**WHAT THIS TASK INVOLVES**
Set down, exactly and with nothing added, the lines running from the one that holds "This screenshot has" to the final line of the records. Pictures stay out of the copy.

**EXCERPTED DATA**
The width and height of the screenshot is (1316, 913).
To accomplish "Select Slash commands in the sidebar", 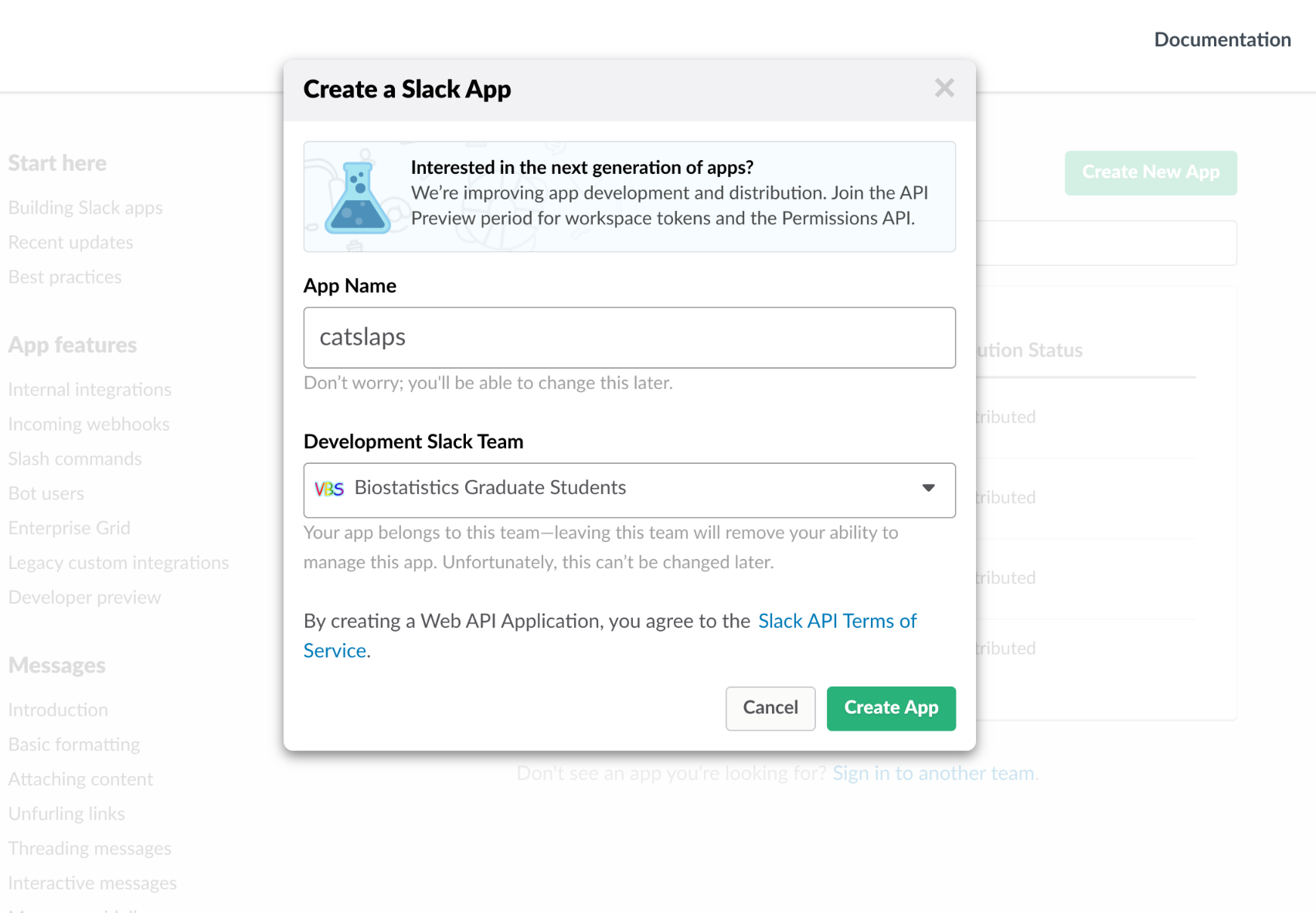I will (75, 459).
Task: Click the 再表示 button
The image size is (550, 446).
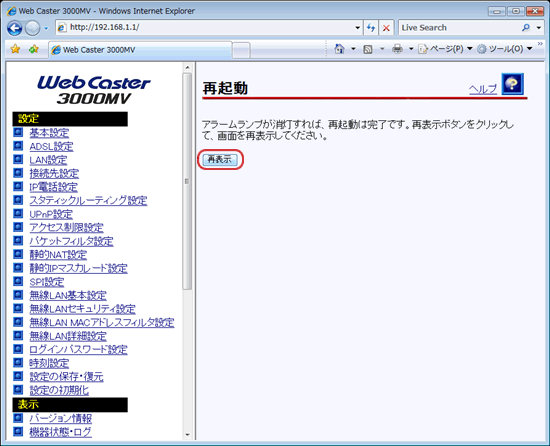Action: coord(220,160)
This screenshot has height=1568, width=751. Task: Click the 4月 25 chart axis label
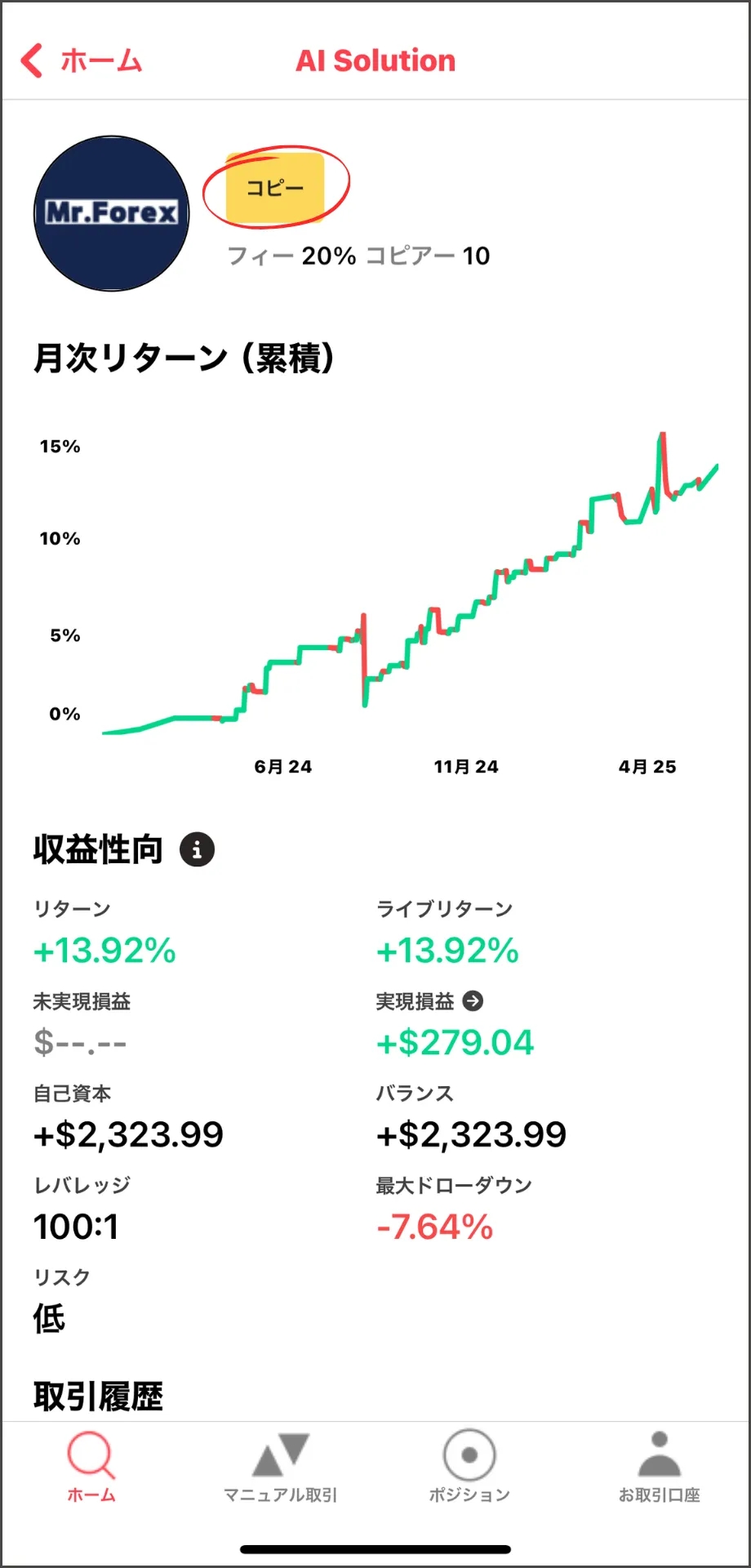647,767
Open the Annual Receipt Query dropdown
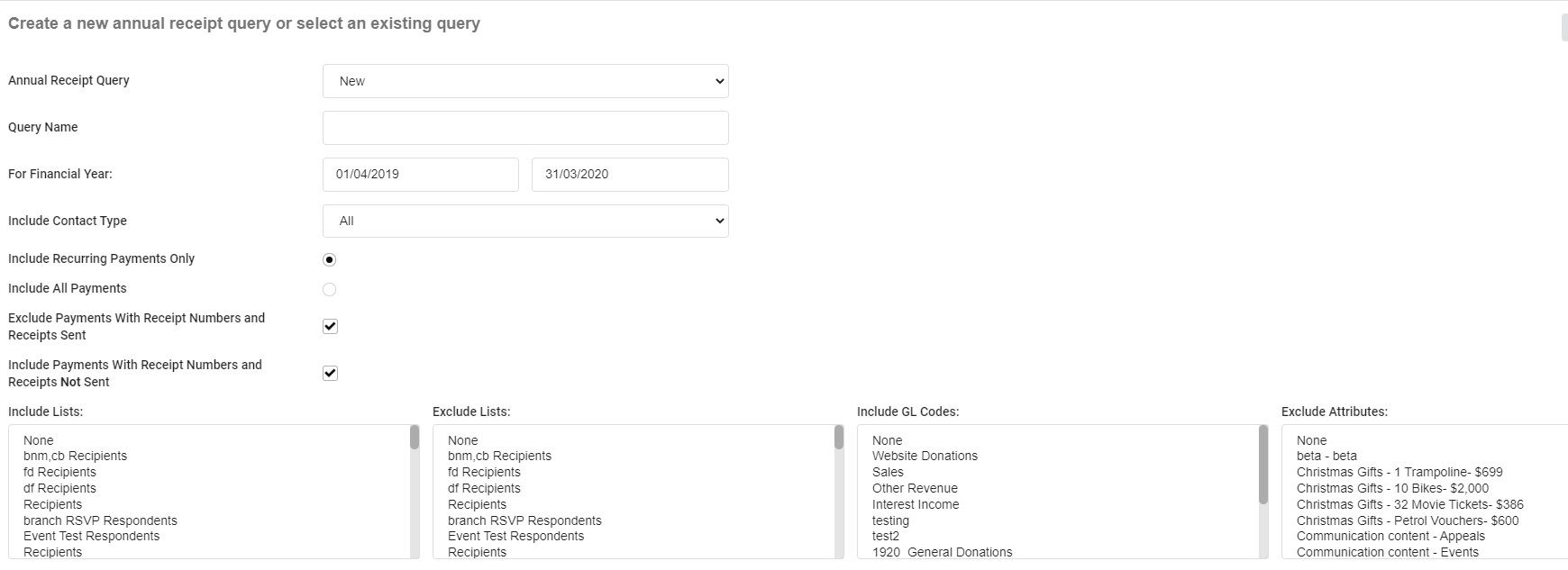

**WRITTEN RESPONSE**
This screenshot has height=1568, width=751. Task: Click the 4月 25 chart axis label
647,767
Open the Annual Receipt Query dropdown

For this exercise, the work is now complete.